Metabolite analysis, extraction, derivatization and GC/MS analysis
Ten mg of sample and 1 ml of extraction medium (chloroform:MeOH:H2O, 2 : 6 : 2) were extracted, derivatized and analyzed by GC/TOF-MS according to Gullberg et al. (2004).
Analysis of GC/MS data
For comparison of GC/MS data, non-processed mass spectrometry files from GC/TOFMS analysis were exported in CSV format to matlab software 6.5 (Mathworks, Natick, MA, USA), where all data pretreatment procedures, such as baseline correction and chromatogram alignment, were performed using custom scripts allowing rapid comparison of metabolite profiles (Jonsson et al., 2004, 2005). Statistical analysis of differences between samples was carried out by partial least squares to latent structures discriminate analysis (PLS-DA). Determination of significant metabolites was performed by interpretation of the first weight vector (w1) from the PLS-DA model, as described by Trygg and Wold (2002), together with the 99% confidence intervals calculated using jack-knifing (Martens and Martens, 2000). The analysis was performed with simca-p + 10.0.5.0 software (Umetrics AB, Umeå, Sweden).

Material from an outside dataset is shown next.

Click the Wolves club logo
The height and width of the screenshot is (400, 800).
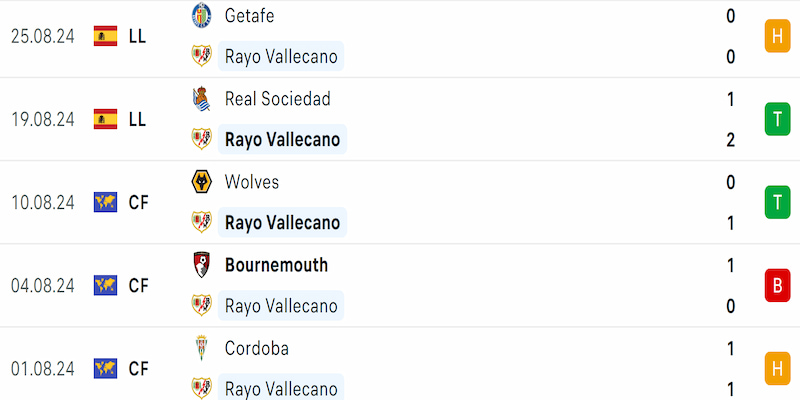(x=202, y=182)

Mass spectra deconvolution and quantification were performed by processing the GC/TOFMS analysis using chromatof (2.12) software (Leco Corp., St Joseph, MI, USA). Automatic peak detection and mass spectrum deconvolution were performed using a peak width set to 2.0 sec. To obtain accurate peak areas for use in quantification, unique quantification masses for each metabolite were specified and the samples were reprocessed.
This research was supported by Formas, the Swedish Research Council, the European project Eden QLK5-CT-2001-00443 and the Wood Ultrastructure Research Centre.